Functionalization of electrospun fibers of poly(epsilon-caprolactone) with star shaped NCO-poly(ethylene glycol)-stat-poly(propylene glycol) for neuronal cell guidance.

Microfibers produced with electrospinning have recently been used in tissue engineering. In the development of artificial implants for nerve regeneration they are of particular interest as guidance structures for cell migration and axonal growth. Using electrospinning we produced parallel-orientated biocompatible fibers in the submicron range consisting of poly(epsilon-caprolactone) (PCL) and star shaped NCO-poly(ethylene glycol)-stat-poly(propylene glycol) (sPEG). Addition of the bioactive peptide sequence glycine-arginine-glycine-aspartate-serine (GRGDS) or the extracellular matrix protein fibronectin to the electrospinning solution resulted in functionalized fibers. Surface characteristics and biological properties of functionalized and non-functionalised fibers were investigated. Polymer solutions and electrospinning process parameters were varied to obtain high quality orientated fibers.
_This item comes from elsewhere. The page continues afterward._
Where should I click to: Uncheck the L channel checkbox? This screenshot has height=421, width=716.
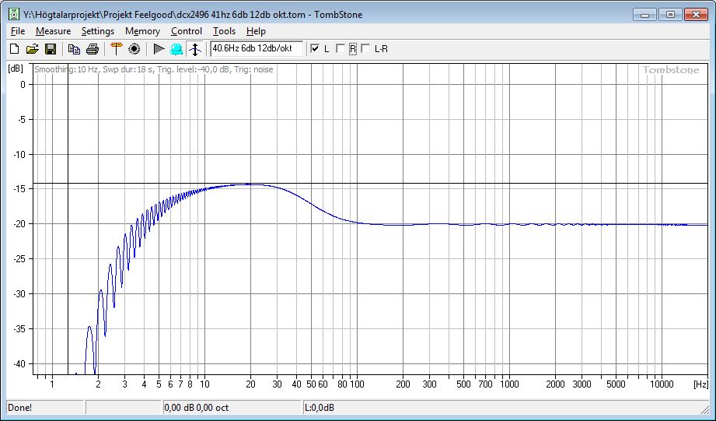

A polymer mixture containing high molecular weight PCL, PCL-diol, and sPEG permitted a chemical reaction between hydroxyl groups of the diol and isocyanante groups of the sPEG. Surface analysis demonstrated that sPEG at the fiber surface minimized protein adhesion. In vitro experiments using dorsal root ganglia explants showed that the cell repellent property of pure PCL/sPEG fibers was overcome by functionalization either with GRGDS peptide or fibronectin. In this way cell migration and axonal outgrowth along fibers were significantly increased. Thus, functionalized electrospun PCL/sPEG fibers, while preventing non-specific protein adsorption, are a suitable substrate for biological and medical applications.

Functionalization of electrospun poly(ε-caprolactone) fibers with the extracellular matrix-derived peptide GRGDS improves guidance of schwann cell migration and axonal growth.

The best available treatment of peripheral nerve lesions involves transplantation of an autologous nerve. This approach, however, entails sensory deficits at the donor site and requires additional surgery. Such limitations have motivated the search for a bioengineering solution to design artificial implants. For this purpose we are producing orientated biodegradable microfibers of poly(ε-caprolactone) (PCL) with electrospinning. The present study describes the functionalization of these electrospun fibers with biologically active peptides to produce guidance structures for Schwann cell migration and axonal regeneration. For the chemical modification PCL was blended with star-shaped NCO-poly(ethylene glycol)-stat-poly(propylene glycol) (PCL/sPEG) as a covalent linker for the peptide GRGDS, derived from extracellular matrix proteins. To test biological functions of electrospun fibers, Schwann cell migration and axonal growth from dorsal root ganglia explants were investigated with time lapse video microscopy. Migrating Schwann cells as well as growing sensory axons closely followed the electrospun fibers with occasional leaps between adjacent fibers. Cell migration was characterized by frequent changes in velocity and direction reversals. Comparison of substrates showed that functionalized fibers caused more Schwann cells to move out of the explants, supported faster cell migration and axonal growth than the nonfunctional fibers. Using inhibitors of intracellular signaling kinases, we found that these biological effects required activation of the phosphatidyl inositol-3-kinase pathway. Since sPEG-containing fibers also showed low levels of nonspecific protein adsorption, which is desirable in the context of artificial implant design, the peptide modification of fibers appears to provide good substrates for nerve repair.